• [What you are asked to do]:
Rewrite the rows as a numbered list, from the line containing "Toggle People interested" through the line containing "Action: [991, 96]", inclusive, and leave out any blank lines.

[START]

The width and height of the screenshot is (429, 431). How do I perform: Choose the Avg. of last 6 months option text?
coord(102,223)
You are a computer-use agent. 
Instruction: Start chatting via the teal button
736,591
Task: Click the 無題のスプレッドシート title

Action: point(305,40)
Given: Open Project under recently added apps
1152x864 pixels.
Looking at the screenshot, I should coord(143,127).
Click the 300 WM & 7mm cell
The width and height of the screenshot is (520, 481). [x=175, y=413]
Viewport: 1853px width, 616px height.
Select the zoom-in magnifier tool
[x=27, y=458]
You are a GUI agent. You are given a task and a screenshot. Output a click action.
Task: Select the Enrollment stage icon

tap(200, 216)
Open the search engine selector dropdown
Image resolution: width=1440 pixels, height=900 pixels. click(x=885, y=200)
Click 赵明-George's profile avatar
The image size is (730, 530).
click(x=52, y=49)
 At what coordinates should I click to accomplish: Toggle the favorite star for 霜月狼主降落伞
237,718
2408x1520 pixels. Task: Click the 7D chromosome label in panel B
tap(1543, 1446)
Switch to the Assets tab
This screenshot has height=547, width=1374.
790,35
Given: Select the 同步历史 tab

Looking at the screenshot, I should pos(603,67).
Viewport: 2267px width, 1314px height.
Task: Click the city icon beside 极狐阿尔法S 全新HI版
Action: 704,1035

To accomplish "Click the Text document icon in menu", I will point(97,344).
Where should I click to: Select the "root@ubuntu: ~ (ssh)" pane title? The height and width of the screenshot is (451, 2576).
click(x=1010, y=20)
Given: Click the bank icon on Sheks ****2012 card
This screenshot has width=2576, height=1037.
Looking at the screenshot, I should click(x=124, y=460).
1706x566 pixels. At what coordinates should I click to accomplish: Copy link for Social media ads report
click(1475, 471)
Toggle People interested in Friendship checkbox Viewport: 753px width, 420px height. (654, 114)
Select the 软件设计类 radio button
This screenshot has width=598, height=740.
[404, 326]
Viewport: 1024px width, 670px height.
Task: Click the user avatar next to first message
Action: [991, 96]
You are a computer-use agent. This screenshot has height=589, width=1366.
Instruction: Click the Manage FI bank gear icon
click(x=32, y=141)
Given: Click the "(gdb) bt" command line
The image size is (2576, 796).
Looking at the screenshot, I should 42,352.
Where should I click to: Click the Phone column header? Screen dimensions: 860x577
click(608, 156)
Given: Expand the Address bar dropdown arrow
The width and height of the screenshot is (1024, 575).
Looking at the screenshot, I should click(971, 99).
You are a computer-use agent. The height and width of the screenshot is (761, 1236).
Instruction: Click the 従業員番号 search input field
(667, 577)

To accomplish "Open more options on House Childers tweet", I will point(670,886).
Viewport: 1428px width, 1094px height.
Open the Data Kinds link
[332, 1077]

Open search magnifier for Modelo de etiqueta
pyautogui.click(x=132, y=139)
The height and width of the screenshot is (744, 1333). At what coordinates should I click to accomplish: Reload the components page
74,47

[END]

• [Exercise answer]:
1. Toggle People interested in Friendship checkbox Viewport: 753px width, 420px height. (654, 114)
2. Select the 软件设计类 radio button
3. This screenshot has width=598, height=740.
4. [404, 326]
5. Viewport: 1024px width, 670px height.
6. Task: Click the user avatar next to first message
7. Action: [991, 96]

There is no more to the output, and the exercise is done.